Ayer se cumplieron tres días del terremoto de Haití, que ha dejado entre 45,000 y 50,000 muertos, y tres millones de afectados, por lo que estamos cerca de cruzar ese umbral, y es necesario redoblar los esfuerzos para rescatar a los posibles supervivientes.

'Las primeras 72 horas son esenciales para encontrar a muchos desaparecidos, tal como la experiencia indica que ha ocurrido en anteriores desastres. Hay gente que sigue viva bajo los escombros y debemos salvar todas las vidas que podamos', subrayó el secretario general de Naciones Unidas, Ban Ki-moon.

Estados Unidos, Francia, España, Alemania, Reino Unido, Canadá, Japón, China, Indonesia, México, Cuba y Venezuela, entre otros países, han enviado equipos que se encuentran con un problema añadido: el caos de un país sin gobierno ni estructuras.

Jesús Olmos, miembro de la ONG Bomberos Unidos Sin Fronteras y de la Unidad de Rescate Canina de Huelva, explicó que las posibilidades de supervivencia dependen de algo tan prosaico como 'el material bajo el que se esté sepultado'.

Agregó que lo peor es la tierra o el barro. En el caso de las viviendas, como ocurre en Haití, se trata de escombros, y de nuevo depende de la estructura y del material. 'Lo ideal, lo que mayores huecos de vida permite, es una estructura de entramado de hormigón y de su calidad, el malo se desmorona como un terrón de azúcar'.

¿Cuánto tiempo les queda?

Sus cuatro compañeros, que salieron a las tres de la tarde del mismo día 14 --'de los primeros', dice con orgullo--, trabajan en una zona de hoteles de varias plantas --los establecimientos Cristopher y Montana, en el barrio de Petionville, ubicado sobre una de las colinas que rodean Puerto Príncipe-- completamente colapsada, que responde a este patrón y donde se cree que hay 200 personas tratando de salvar sus vidas.

¿Cuánto tiempo les queda? 'Si la persona no está aplastada sino sólo atrapada, si no tiene ninguna hemorragia y dispone de oxígeno, puede aguantar entre 48 y 72 horas sin comida ni bebida'. Más allá de este plazo, 'existen pocas posibilidades', admite.

Sin embargo Olmos, con el coraje y la fe fuera de lo común de la que hacen gala los miembros de los servicios de emergencias, se muestra positivo, y recuerda que su grupo logró arrancar de las garras de la muerte a una persona en India 'hasta seis días después del sismo'.

'Las personas que se rescaten con vida más allá de las 72 horas son excepciones, pero hay que ser optimistas', dice sin un resquicio de duda. A la hora de resistir, 'el varón suele tener más reservas, es una cuestión de biología, de índice de masa corporal', indicó.
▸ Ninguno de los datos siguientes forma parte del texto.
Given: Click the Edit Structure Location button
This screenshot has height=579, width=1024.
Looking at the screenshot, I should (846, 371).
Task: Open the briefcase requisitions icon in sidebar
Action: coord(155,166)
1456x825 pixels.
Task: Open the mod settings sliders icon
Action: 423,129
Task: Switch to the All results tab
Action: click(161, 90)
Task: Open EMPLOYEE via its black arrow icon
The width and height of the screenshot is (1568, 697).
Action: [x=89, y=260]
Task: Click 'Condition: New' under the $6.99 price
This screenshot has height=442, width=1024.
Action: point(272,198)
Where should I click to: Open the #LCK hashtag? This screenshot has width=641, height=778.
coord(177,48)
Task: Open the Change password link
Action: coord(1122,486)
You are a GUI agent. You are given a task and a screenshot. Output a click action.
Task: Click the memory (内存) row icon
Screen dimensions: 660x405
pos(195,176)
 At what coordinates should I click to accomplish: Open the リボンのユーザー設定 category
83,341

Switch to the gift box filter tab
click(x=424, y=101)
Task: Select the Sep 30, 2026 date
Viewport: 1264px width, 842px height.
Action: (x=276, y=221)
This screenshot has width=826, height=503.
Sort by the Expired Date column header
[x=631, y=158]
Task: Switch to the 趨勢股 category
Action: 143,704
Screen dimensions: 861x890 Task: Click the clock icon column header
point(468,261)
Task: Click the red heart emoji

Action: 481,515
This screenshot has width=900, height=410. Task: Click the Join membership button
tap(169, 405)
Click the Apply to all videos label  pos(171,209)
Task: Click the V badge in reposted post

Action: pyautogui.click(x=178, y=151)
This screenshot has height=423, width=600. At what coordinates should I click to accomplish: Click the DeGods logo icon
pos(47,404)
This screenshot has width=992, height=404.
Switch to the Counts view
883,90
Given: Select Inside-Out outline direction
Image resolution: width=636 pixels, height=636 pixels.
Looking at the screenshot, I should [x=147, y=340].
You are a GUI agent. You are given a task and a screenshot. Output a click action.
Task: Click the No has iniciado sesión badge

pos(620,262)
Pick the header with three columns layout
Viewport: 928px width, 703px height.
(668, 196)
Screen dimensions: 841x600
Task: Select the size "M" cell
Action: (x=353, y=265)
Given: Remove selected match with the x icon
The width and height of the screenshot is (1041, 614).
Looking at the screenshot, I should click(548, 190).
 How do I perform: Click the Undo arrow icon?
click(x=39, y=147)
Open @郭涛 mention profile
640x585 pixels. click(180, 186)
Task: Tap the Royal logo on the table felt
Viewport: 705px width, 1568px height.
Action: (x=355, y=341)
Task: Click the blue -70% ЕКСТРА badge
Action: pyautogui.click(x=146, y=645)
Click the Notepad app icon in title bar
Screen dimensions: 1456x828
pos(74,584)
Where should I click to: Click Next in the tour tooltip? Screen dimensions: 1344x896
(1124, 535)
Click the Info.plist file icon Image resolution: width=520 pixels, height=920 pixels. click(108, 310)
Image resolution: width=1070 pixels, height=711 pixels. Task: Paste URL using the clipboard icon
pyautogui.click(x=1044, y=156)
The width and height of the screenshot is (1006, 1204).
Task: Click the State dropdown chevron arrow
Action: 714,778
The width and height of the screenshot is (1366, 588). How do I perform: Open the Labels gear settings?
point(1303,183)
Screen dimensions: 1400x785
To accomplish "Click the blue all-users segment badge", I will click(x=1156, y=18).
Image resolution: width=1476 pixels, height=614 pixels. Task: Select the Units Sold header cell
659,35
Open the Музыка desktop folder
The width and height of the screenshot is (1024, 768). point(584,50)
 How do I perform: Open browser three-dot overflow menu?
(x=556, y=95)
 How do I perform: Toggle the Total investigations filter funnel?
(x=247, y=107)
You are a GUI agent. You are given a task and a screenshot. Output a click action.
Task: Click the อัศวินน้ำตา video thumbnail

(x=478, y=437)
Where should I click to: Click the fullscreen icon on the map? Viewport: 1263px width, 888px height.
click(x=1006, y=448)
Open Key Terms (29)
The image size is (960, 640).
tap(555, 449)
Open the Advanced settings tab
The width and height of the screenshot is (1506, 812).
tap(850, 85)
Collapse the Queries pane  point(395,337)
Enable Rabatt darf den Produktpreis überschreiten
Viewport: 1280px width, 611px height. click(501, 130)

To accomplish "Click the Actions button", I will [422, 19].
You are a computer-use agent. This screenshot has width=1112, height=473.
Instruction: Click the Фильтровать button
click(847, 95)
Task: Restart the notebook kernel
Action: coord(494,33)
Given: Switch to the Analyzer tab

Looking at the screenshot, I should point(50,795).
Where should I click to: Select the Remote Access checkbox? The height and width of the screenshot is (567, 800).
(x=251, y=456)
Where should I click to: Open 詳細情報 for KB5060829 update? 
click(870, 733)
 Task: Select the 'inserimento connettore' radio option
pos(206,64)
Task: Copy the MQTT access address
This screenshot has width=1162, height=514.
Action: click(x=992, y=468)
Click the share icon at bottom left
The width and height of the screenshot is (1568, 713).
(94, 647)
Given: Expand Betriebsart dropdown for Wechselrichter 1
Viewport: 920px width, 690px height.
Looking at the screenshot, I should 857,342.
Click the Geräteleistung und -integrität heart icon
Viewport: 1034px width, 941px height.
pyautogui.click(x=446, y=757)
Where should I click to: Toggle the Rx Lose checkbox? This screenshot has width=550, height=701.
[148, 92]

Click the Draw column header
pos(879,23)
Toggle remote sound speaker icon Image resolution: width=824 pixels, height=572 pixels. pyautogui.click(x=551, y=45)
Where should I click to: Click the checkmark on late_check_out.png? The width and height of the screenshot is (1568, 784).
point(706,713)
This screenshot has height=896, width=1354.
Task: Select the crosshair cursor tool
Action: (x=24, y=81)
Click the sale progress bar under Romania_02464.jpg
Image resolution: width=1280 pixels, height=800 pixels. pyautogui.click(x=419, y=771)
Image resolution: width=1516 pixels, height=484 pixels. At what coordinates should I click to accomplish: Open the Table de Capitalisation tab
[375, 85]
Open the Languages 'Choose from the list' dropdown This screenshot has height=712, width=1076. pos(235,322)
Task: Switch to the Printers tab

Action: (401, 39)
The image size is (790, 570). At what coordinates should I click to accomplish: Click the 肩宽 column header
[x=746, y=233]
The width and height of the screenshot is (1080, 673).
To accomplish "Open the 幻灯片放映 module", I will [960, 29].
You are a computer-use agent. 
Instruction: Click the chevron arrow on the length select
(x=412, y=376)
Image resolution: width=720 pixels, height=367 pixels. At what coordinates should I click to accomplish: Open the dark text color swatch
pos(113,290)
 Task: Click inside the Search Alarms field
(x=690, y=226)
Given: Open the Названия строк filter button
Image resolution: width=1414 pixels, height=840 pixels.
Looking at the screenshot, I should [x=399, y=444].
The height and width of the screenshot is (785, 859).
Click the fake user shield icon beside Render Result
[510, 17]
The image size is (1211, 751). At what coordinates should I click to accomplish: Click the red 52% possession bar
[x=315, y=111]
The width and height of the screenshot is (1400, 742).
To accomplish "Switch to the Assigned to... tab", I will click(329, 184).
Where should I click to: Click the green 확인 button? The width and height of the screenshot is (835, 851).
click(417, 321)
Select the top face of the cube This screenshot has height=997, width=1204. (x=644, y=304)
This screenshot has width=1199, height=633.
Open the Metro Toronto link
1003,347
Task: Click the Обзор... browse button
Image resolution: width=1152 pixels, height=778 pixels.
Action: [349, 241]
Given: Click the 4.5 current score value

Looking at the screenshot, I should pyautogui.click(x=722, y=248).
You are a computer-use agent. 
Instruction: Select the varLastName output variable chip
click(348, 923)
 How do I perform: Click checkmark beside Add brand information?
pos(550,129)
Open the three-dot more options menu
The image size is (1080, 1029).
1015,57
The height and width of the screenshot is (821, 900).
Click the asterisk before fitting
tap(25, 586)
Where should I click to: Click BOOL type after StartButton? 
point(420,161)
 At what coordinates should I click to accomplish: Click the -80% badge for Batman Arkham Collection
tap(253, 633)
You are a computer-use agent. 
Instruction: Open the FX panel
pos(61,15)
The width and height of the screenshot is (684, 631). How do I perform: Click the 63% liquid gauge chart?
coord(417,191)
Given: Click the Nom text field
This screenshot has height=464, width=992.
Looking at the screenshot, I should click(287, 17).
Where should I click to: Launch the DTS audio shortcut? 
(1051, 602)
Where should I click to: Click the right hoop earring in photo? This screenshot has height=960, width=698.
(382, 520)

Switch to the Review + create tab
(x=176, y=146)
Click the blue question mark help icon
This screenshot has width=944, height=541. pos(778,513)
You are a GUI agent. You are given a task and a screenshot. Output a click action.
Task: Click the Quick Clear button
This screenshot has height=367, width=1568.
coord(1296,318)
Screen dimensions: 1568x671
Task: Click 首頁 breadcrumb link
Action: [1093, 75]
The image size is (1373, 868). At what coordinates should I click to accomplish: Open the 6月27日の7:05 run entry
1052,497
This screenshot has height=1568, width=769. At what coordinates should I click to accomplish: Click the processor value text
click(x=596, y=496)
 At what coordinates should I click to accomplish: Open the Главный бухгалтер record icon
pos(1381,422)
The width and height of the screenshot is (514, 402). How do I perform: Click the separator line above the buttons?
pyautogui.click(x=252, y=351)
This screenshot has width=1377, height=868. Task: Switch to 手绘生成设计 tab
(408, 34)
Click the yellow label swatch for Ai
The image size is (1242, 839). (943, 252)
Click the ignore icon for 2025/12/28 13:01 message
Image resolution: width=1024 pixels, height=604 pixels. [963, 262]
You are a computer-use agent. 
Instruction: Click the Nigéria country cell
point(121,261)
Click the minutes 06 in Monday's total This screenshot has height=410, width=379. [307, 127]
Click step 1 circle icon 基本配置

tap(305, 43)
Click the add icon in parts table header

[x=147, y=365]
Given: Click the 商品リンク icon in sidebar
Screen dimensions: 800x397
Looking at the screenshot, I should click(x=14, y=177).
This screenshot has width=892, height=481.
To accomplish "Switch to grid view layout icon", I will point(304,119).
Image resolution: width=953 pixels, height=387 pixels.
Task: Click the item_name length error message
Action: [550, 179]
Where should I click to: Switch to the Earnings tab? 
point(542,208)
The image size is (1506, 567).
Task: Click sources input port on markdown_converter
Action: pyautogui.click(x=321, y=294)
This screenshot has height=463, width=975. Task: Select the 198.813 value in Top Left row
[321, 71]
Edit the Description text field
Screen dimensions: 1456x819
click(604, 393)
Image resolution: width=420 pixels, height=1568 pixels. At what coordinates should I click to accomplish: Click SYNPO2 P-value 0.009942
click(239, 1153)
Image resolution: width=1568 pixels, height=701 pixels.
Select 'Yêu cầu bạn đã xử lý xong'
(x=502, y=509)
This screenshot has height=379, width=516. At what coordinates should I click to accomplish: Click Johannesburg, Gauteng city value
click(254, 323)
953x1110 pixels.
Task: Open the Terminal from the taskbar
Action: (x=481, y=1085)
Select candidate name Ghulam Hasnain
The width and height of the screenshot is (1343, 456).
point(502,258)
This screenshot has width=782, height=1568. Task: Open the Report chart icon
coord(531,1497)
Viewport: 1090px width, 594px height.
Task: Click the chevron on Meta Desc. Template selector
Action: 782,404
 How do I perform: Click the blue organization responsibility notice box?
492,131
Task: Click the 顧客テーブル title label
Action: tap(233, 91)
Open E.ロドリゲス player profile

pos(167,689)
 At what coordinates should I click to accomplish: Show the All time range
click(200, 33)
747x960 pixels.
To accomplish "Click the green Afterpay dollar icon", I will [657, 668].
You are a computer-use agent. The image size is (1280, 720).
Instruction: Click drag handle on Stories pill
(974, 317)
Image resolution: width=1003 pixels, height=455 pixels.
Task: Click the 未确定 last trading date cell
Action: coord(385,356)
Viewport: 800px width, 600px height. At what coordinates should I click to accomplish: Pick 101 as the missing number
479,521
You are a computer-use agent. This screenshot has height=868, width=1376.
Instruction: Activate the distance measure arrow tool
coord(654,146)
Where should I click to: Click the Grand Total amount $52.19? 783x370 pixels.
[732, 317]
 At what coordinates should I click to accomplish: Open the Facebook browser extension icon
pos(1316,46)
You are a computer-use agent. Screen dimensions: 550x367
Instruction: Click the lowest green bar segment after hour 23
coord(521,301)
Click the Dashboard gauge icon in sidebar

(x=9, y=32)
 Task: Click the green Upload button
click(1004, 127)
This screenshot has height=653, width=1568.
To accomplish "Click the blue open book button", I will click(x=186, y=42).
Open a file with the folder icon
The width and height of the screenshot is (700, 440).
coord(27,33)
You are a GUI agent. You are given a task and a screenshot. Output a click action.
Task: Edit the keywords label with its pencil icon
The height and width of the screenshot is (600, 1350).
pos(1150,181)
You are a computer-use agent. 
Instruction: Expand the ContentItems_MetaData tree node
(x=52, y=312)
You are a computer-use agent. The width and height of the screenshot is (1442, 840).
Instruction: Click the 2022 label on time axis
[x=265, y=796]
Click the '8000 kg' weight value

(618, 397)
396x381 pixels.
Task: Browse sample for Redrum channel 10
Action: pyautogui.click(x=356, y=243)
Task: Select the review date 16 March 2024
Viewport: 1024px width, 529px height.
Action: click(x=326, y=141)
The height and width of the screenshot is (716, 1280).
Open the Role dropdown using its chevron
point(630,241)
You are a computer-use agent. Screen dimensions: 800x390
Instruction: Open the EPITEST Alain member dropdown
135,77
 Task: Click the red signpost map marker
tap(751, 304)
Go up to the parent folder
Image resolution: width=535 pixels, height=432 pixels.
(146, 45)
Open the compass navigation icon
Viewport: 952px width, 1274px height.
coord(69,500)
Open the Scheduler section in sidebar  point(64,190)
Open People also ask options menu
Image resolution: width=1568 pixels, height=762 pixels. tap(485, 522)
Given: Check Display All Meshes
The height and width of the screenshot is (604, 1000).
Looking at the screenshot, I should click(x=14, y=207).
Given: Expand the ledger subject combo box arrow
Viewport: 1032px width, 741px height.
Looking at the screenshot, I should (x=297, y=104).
¿Qué habría que hacer si estás atrapado? El experto en rescates recomienda, dado que el espacio en el que se está confinado es oscuro y lleno de polvo, que se cubran boca y nariz con un pañuelo o tela, y que se haga 'el mínimo desgaste posible de energía' para aguantar sin comer. 'Hay que estar con todos los sentidos alerta para captar cualquier ruido y poder responder. Si no se tiene fuerza para gritar pidiendo auxilio, hay que golpear estructuras metálicas para hacer ruido y siempre de forma arrítmica'.

Los perros 'detectan el olor y el calor humano', mientras que 'otros aparatos que se suelen usar, como los detectores geofónicos, captan ruidos y algunos incluso temperaturas dentro de las estructuras'.

Estos aparatos, al igual que les ocurre a los bomberos, pueden 'confundir golpes rítmicos con un goteo de agua o cualquier otro líquido o con el movimiento de un animal, como una rata'. También se debe controlar la respiración con un ritmo lento, profundo y sostenido para consumir menos oxígeno. En último caso, se recomienda combatir la deshidratación consumiendo la propia orina.

En esta ocasión, como ha ocurrido en los últimos sismos graves, los teléfonos móviles se han convertido en valiosos aliados. Ruddy Benet, un dominicano atrapado junto a varios compatriotas bajo los escombros del Hotel Montana ha logrado comunicar hoy su situación a través de mensajes de texto.

Según pasan las horas, los españoles que se encuentran en la zona confiesan que están dejando de escuchar voces de auxilio y ruidos, pero hoy mismo se han producido varios milagros, como encontrar entre los escombros a un agente de seguridad estonio, Tarmo Joveer, de 38 años, y a un niño de tan sólo dos, Redjeson Hausteen.